Each autistic person experiences autism in a different way. Take Anne Hegarty again. Most people have the stereotypical assumption that all autistic people have some form of OCD. Yet Anne says she would not invite people into her home because it is so cluttered.
Autism in the workpace
Many autistic people would prefer not to disclose their condition to their employer. Employers can often feel unsure about whether an employee's behaviour is because they are on the autism spectrum or they are just not a team player/ are badly behaved. For example, John works in the IT team. He does not join in with any of the team chat and never looks people in the eye. He speaks loudly over people in meetings. His colleagues think he is rude. In reality his social difficulties are part of his autism.
Employers are usually not medically trained. If you suspect that an applicant for a job or an employee has autism, seek professional help. That may include help with diagnosing the condition and help as to the sorts of reasonable adjustments that you may need to make in your workplace to remove any disadvantage that the autistic person may be faced with.

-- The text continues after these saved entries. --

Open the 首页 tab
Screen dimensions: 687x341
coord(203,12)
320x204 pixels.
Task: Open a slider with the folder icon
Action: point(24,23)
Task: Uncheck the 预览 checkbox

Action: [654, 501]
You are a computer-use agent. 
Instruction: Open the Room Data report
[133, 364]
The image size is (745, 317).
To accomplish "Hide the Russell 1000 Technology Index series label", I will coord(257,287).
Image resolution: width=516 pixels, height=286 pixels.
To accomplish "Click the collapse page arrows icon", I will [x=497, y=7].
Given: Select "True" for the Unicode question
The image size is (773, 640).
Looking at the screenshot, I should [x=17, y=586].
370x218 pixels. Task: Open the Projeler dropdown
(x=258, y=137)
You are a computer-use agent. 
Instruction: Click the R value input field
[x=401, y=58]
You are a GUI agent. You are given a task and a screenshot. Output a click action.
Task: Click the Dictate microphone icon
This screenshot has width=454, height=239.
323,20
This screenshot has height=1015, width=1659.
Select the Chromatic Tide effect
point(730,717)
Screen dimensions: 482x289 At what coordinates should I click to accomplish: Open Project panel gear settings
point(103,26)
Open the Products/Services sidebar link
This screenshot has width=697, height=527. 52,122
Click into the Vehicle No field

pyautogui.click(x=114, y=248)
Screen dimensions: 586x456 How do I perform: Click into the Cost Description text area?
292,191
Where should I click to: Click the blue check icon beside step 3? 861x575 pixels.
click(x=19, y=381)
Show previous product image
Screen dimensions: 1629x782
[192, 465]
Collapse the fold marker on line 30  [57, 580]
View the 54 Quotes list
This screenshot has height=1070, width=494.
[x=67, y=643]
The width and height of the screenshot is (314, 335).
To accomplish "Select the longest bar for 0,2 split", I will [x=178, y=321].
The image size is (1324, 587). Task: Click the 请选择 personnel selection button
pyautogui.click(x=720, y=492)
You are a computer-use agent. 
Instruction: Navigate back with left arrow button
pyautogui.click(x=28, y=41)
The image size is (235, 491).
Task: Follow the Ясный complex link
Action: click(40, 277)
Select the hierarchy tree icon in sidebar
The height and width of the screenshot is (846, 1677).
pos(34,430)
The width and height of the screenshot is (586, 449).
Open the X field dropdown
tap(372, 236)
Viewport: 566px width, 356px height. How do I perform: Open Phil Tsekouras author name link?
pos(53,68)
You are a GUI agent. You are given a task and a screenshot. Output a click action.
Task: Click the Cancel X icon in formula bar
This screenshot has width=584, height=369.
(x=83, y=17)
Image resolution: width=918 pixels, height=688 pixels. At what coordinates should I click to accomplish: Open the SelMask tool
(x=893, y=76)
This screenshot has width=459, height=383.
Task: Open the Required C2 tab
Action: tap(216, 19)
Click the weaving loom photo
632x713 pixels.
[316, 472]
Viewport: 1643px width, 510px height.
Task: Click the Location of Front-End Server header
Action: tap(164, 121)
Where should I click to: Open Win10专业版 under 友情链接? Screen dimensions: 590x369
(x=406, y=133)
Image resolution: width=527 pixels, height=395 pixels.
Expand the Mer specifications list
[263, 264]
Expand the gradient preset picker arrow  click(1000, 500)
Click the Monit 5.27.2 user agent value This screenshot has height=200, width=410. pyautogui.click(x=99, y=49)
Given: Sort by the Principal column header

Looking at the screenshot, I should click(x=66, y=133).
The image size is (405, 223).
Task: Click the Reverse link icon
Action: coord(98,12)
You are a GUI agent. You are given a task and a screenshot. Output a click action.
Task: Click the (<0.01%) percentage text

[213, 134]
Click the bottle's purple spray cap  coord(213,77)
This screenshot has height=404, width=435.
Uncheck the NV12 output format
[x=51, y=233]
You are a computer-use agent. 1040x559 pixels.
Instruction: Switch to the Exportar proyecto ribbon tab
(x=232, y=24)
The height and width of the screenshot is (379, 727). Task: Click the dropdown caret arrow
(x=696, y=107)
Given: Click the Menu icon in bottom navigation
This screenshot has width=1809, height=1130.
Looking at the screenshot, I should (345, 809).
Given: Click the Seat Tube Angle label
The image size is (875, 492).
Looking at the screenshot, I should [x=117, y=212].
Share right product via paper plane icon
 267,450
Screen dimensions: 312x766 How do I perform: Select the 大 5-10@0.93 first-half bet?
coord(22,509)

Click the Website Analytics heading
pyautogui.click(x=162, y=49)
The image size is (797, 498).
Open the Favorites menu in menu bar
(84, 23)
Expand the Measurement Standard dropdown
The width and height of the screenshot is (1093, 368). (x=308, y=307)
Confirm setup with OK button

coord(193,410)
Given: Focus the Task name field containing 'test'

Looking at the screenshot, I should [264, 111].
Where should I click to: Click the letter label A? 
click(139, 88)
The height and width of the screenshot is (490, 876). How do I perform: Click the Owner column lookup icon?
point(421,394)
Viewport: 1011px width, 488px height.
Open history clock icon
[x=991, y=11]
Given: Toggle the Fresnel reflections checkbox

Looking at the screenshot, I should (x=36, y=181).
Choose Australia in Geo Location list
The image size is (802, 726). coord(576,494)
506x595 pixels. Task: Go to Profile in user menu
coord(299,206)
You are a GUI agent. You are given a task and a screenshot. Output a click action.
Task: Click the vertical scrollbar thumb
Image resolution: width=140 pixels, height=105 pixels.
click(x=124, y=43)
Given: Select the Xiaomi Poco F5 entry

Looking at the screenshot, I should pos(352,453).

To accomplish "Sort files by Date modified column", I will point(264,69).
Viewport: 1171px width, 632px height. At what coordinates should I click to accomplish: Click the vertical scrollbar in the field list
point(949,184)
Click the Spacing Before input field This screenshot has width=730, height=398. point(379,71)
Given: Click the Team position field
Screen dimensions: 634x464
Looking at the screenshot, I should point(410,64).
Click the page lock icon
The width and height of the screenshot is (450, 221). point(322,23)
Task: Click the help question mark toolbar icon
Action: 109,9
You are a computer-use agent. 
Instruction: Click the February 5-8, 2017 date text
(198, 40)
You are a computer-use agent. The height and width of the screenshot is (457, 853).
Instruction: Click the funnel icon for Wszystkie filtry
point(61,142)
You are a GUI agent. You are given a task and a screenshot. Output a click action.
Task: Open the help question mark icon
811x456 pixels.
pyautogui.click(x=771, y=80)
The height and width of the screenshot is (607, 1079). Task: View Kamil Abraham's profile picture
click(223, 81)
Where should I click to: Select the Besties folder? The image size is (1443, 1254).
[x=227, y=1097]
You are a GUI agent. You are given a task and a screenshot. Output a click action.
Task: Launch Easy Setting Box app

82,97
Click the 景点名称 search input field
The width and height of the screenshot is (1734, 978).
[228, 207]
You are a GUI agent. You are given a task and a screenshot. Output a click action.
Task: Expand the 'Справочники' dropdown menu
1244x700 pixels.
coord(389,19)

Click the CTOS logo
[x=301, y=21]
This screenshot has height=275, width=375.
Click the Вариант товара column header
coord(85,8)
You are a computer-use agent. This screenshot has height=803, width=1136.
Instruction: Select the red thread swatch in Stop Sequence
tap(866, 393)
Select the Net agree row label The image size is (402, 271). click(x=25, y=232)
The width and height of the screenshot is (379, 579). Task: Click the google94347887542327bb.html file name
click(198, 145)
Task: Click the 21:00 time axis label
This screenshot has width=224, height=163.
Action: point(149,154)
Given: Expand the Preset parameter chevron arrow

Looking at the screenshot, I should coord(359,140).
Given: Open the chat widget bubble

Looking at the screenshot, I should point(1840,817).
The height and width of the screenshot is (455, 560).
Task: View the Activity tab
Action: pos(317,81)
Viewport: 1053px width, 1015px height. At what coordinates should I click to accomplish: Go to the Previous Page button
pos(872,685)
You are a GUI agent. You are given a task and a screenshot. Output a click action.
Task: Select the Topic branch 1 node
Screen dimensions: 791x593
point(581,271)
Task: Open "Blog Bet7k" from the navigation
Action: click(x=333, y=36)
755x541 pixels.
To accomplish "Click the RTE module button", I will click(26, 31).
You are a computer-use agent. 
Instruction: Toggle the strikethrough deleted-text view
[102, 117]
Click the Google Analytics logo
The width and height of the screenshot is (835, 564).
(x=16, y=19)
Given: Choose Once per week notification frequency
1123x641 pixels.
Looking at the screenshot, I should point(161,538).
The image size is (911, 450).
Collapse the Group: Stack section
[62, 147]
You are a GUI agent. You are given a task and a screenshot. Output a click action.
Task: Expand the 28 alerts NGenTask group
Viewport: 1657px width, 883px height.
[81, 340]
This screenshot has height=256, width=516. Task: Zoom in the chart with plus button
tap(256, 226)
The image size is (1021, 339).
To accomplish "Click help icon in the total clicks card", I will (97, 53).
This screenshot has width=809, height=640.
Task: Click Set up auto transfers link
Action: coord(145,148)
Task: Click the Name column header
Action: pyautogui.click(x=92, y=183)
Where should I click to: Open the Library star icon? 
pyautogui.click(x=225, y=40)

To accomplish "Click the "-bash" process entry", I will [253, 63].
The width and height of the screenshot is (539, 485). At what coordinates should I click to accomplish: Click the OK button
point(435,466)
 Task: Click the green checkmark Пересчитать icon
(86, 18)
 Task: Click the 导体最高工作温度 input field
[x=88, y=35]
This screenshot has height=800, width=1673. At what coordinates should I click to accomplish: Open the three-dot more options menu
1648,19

This duty to make reasonable adjustments exists throughout the employment life cycle. It starts with the application process and can continue even after the person has left their employment when it comes to matters such as references.
What is "reasonable" in terms of adjustments will depend on the particular individual. Factors such as the effectiveness and practicality of the step in removing the disadvantage, the financial cost of the adjustment, the availability of external assistance and the extent of the employer's business and resources can be objectively taken into account.
Many autistic people can bring amazing skills to the workplace. By making small changes in your workplace, employers may be able to help support an autistic person achieve their goals and in turn grow their businesses into a more diverse and innovative place to be.